In examining the relationship with postconceptional age (PCA), correlation of coefficient was performed using amplitudes and amplitude indexes in each period for all parameters. Amplitudes and amplitude indexes of PR were positively correlated with PCA in all four periods (Figure 3).

To determine whether clinical conditions may affect the emergence and development of rhythmicity, clinical factors were determined according to cycle length with circadian cycles (1440 minutes) or ultradian cycles (≤ 720 minutes). On univariate analyses in Period 1, circadian cycle (1440 minutes) was significantly associated (p < 0.05) only with oxygen administration at data sampling in PR (Table 4), while there were no significant associations in RR or SpO₂ (data not shown).
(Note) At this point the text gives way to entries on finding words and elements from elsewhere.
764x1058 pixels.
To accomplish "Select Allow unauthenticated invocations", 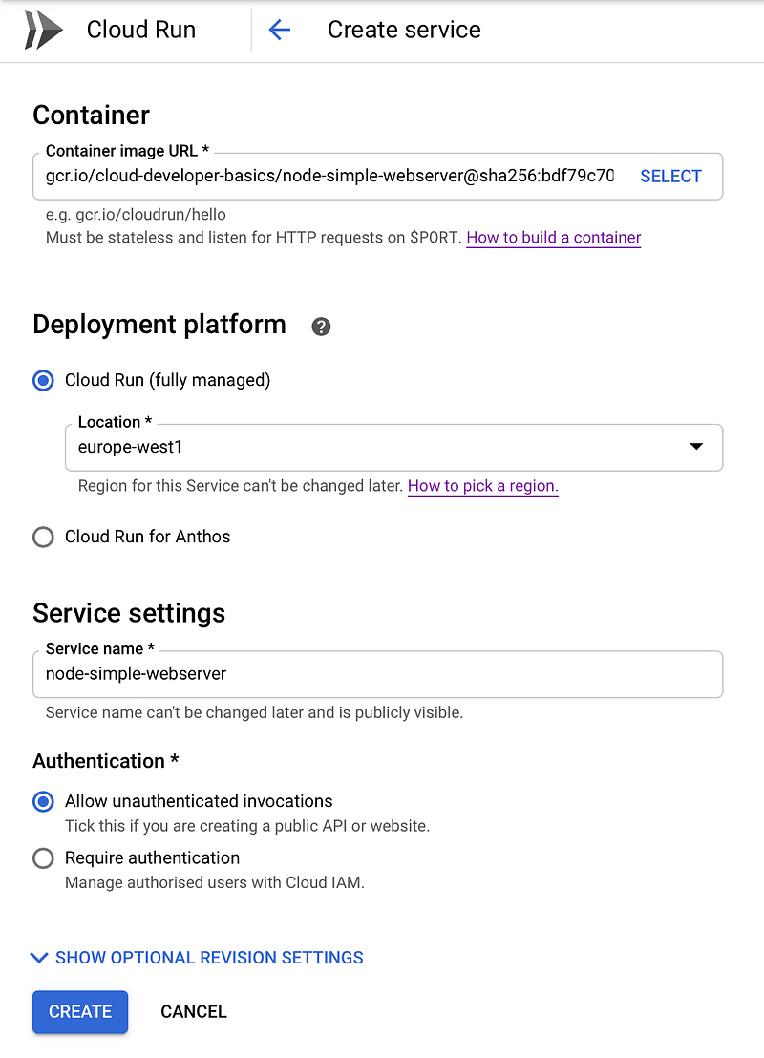I will [x=43, y=801].
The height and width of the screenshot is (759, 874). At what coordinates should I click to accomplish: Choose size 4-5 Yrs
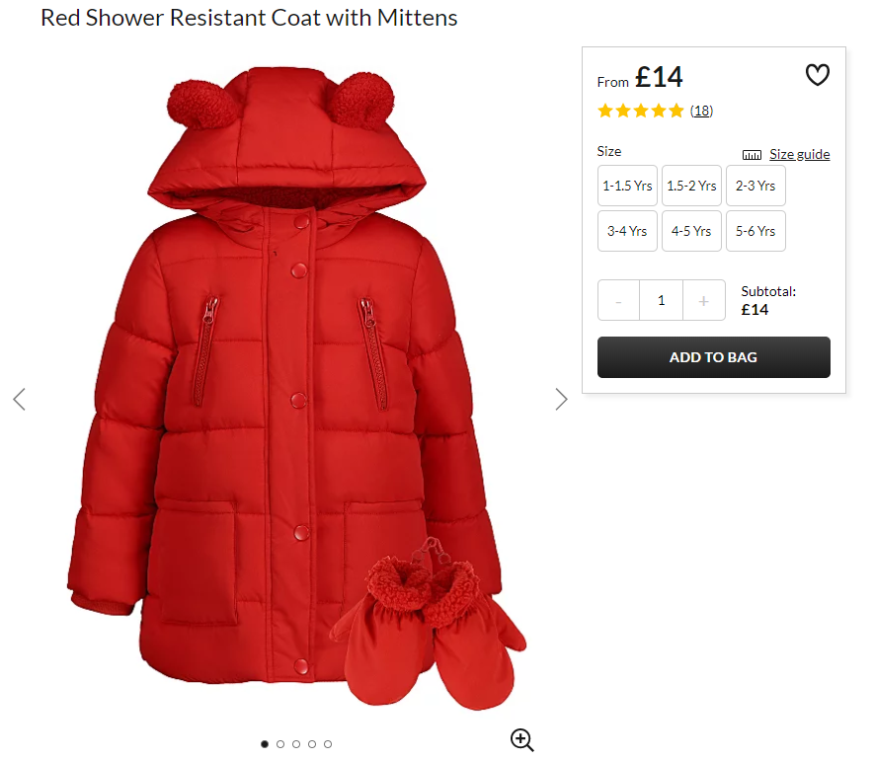pos(691,231)
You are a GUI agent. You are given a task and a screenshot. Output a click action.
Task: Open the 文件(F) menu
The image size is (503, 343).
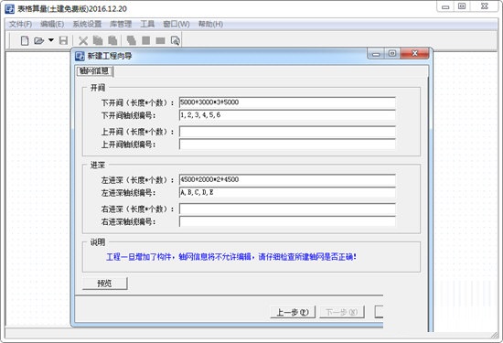pyautogui.click(x=20, y=24)
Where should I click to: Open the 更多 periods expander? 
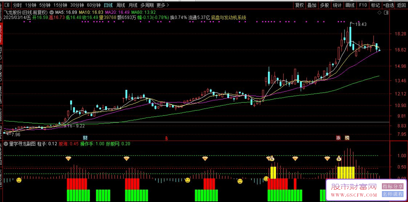click(163, 5)
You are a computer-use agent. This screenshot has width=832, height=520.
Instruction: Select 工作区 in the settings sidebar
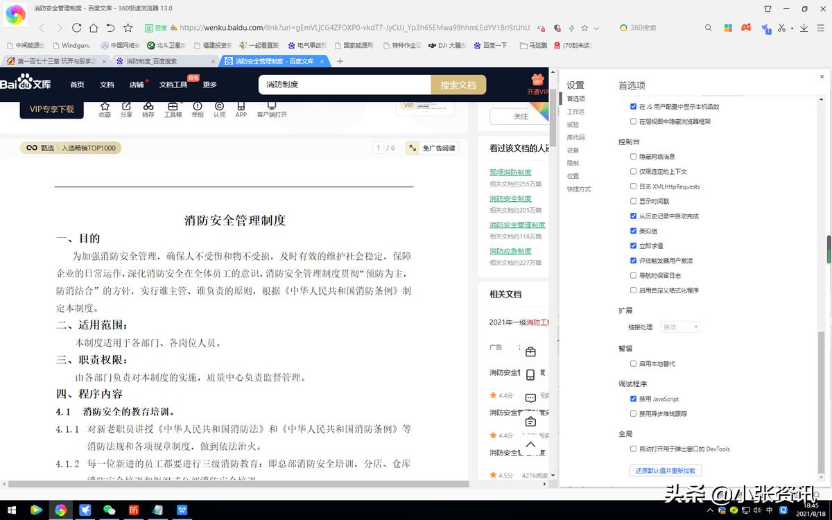(x=575, y=111)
In Periods 3 and 4 in PR, gestational age was found to be significantly associated with circadian cycle (p < 0.01) as well as with oxygen administration (p < 0.05). Neither gestational age nor oxygen administration qualified as an independent factor for existence of circadian cycle in multivariate logistic regression models. Clinical parameters were not associated with the existence of significant cycles in amplitude or amplitude index.